How a Life History Transmitter Works
From 2005-11, Horning and Mellish implanted two small Life History Transmitters in 16 juvenile Steller sea lions in a surgical suite at the Alaska SeaLife Center. The second tag was a fail-safe in case the first tag stopped working properly.
Each tag constantly records the surrounding temperature, the amount of light, and the types of tissue surrounding the tag. These and other data are uploaded to a satellite whenever the sea lion surfaces.
When the host animal dies, the tag records a change in the surrounding temperature. In a violent (predatory) death, the tag is instantly liberated as the animal is dismembered, and the tag records a sudden drop in temperature and an increase in light levels.
In a non-violent death, the tag usually stays inside the body and records a gradual cooling. As the body decomposes or is scavenged, the tag is released and floats to the surface where it senses light. “Plugging this information into our conceptual framework, one impact of predation may be to crimp recruitment, or the number of young animals who eventually reach reproductive age,” Horning says. “This leads to fewer adult females in a population who are capable of giving birth. This alone could easily make it look as if the birth rate has gone down.”According to the data collected by Horning and Mellish’s life history transmitters, predation rates on Steller sea lions were higher in the first year after weaning, and declined after that. Predators seemed to take young sea lions more often than older ones.
Even if birth rate was constant, Horning says predation could drive the decline of a population because of density dependence—an ecological concept that states the behavior of an animal may change as the density of its predators or prey changes. This concept allowed Horning and Mellish to explore a number of hypothetical ecological scenarios.
“Imagine if 1,000 transient killer whales ate 5,000 Steller sea lions per year,” Horning explains. “This wouldn’t have much of an impact in a population of 200,000 Steller sea lions.
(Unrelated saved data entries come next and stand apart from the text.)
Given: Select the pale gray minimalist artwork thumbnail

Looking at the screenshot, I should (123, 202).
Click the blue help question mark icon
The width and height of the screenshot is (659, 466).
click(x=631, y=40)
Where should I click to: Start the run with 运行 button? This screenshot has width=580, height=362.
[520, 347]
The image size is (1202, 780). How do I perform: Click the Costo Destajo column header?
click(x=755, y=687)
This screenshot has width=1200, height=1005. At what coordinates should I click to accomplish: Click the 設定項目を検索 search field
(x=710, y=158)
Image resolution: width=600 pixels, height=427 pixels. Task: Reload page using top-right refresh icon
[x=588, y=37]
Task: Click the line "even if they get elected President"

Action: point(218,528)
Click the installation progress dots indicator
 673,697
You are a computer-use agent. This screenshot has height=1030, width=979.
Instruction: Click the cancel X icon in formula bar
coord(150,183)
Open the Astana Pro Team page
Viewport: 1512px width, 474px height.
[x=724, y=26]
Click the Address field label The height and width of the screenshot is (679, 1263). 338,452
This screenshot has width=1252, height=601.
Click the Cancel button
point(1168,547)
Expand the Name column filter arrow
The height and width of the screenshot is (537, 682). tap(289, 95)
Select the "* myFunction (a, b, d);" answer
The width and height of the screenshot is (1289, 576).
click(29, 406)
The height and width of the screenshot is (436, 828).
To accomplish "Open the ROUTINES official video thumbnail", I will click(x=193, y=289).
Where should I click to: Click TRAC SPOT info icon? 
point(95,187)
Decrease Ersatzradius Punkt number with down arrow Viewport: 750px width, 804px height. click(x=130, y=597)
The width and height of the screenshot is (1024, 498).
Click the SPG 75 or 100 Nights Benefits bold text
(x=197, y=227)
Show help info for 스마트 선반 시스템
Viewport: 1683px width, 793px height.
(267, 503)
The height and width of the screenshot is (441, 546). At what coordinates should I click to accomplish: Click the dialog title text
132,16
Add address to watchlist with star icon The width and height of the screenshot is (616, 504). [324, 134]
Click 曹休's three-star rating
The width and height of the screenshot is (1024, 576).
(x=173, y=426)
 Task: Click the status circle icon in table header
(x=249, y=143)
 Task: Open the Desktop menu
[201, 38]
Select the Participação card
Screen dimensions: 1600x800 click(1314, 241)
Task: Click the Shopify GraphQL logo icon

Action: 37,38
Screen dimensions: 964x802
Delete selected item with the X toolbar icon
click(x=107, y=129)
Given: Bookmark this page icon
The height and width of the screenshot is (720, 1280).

But if the sea lion population declines to 20,000 and the predators’ behavior doesn’t change, those 5,000 Stellers eaten each year now have a huge impact on population trajectory. However, because it is more difficult to find prey in a smaller population, the killer whales would likely start looking for something else. These are the types of questions we ask in a density-dependent framework.”
Advice for Managers
Horning and Mellish reject the recent hypothesis that juvenile survival rates have recovered while birth rates have declined. Instead, they suggest that predation on juvenile sea lions is the single largest impediment to the recovery of the species in the eastern Gulf of Alaska, and they call for demographic models that use age-structured census data, so the effects of predation on different age classes can be understood.
Horning cautions against extrapolating the results of this study too widely, noting: “Our model is not talking about what triggered the decline of Steller sea lions. We’re talking about what is driving the population trajectory right now in the eastern Gulf of Alaska, in the context of this thinking exercise.”
He does hope the density-dependent conceptual framework will jump-start a languishing discussion on how to effectively manage Steller sea lion populations in the face of predation. He notes that fisheries managers often assess the health of a population by looking at birth rate, not death rate—but Horning believes this is an overly simplistic model.
“We can’t point out anything more than saying there’s a lot of predation,” Horning admits, “and the response of fisheries managers could be, so what? But our conceptual model helps to consider the potential impacts of changes in predation, recruitment and the birth rate. For example, our model suggests that simply increasing the birth rate won’t necessarily overcome the impacts of predation—only reducing predation will help to restore a balance.”